* Problem statement: Would you repeat the listing exactly but omit every picture?

^^^^

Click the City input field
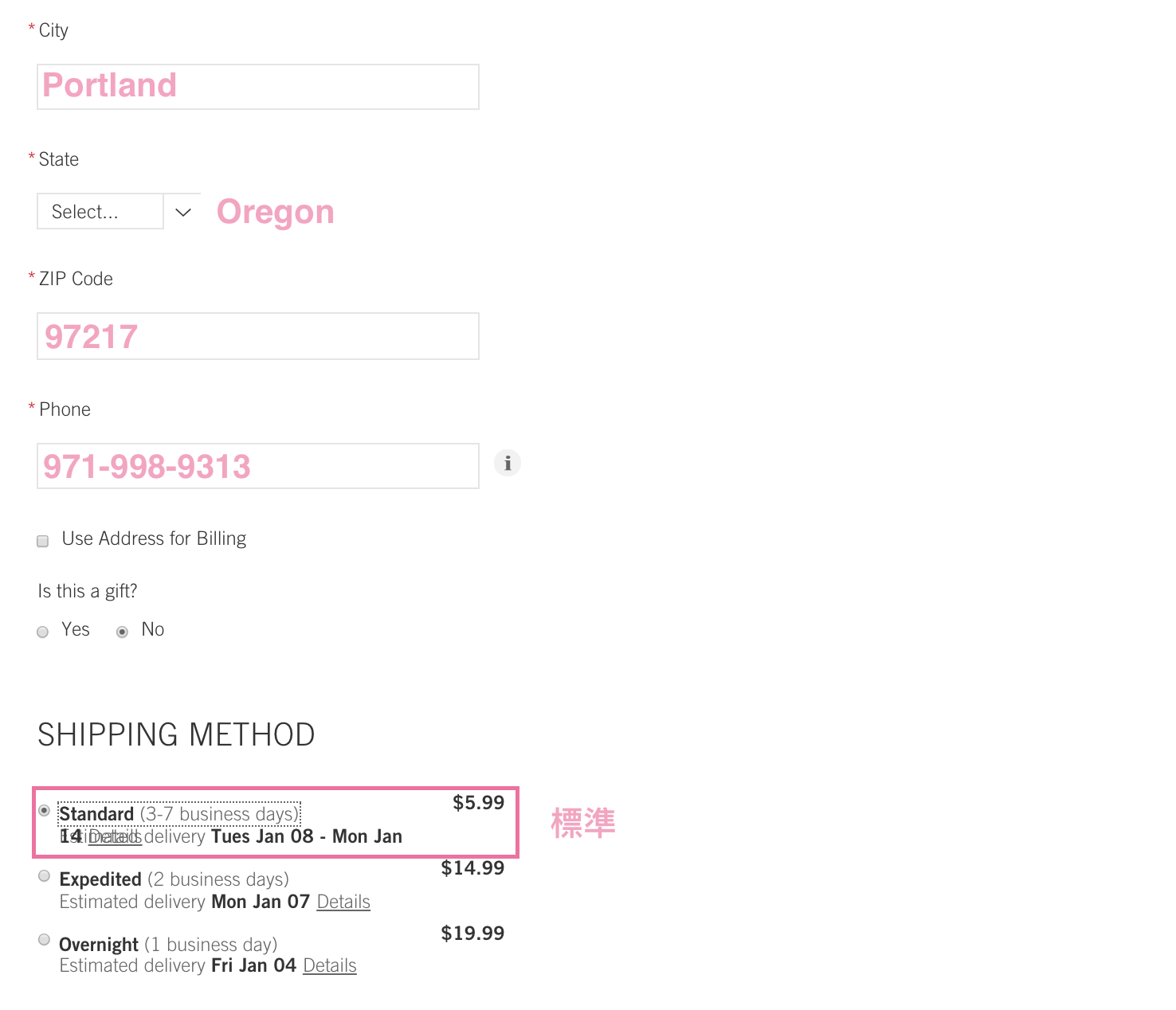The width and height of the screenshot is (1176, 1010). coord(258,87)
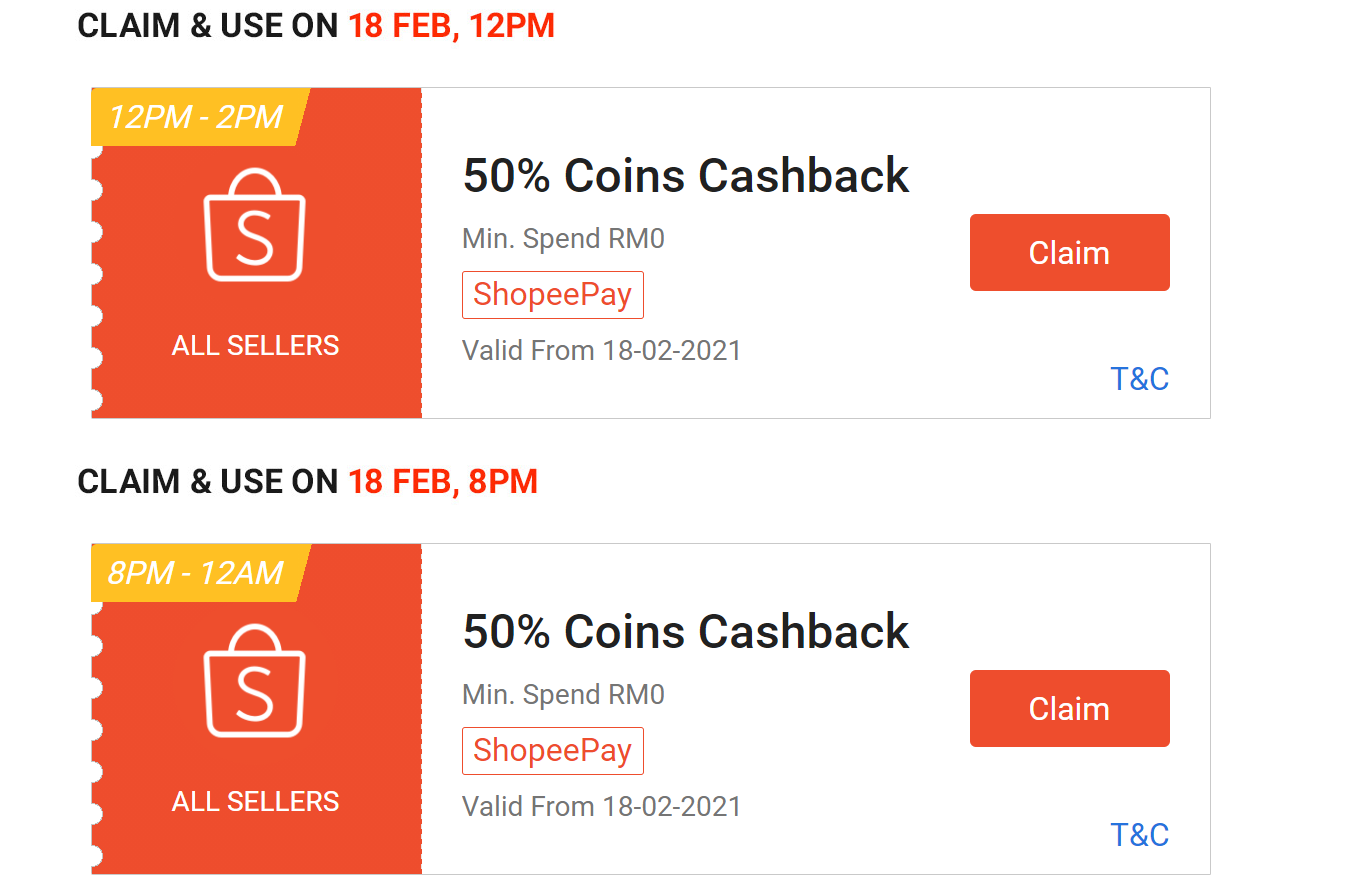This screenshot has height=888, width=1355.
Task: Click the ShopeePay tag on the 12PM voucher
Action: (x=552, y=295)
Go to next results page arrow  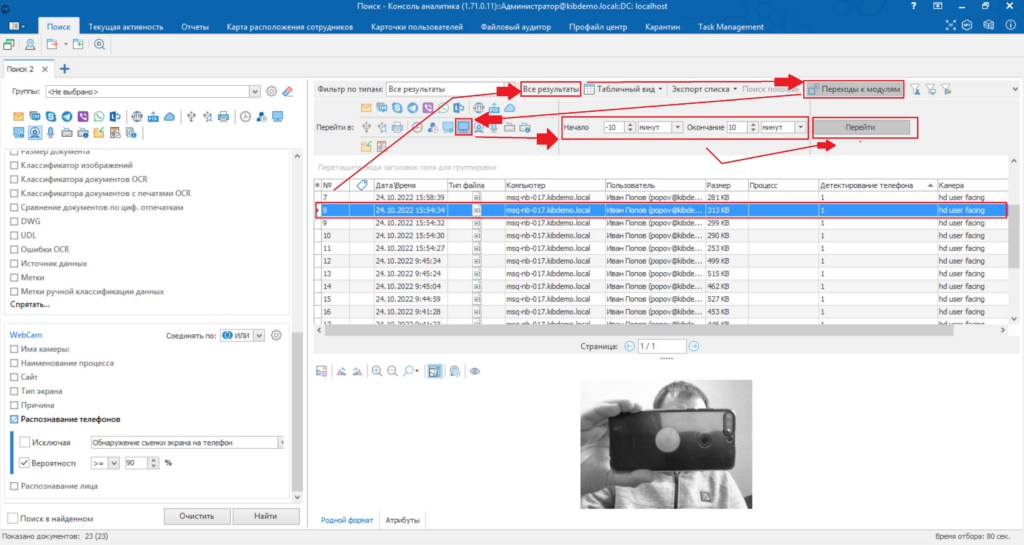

^^^^

* Problem solution:
Click the City input field
The width and height of the screenshot is (1176, 1010). coord(258,87)
This screenshot has height=888, width=1355.
Task: Click the ShopeePay tag on the 12PM voucher
Action: (x=552, y=295)
Go to next results page arrow  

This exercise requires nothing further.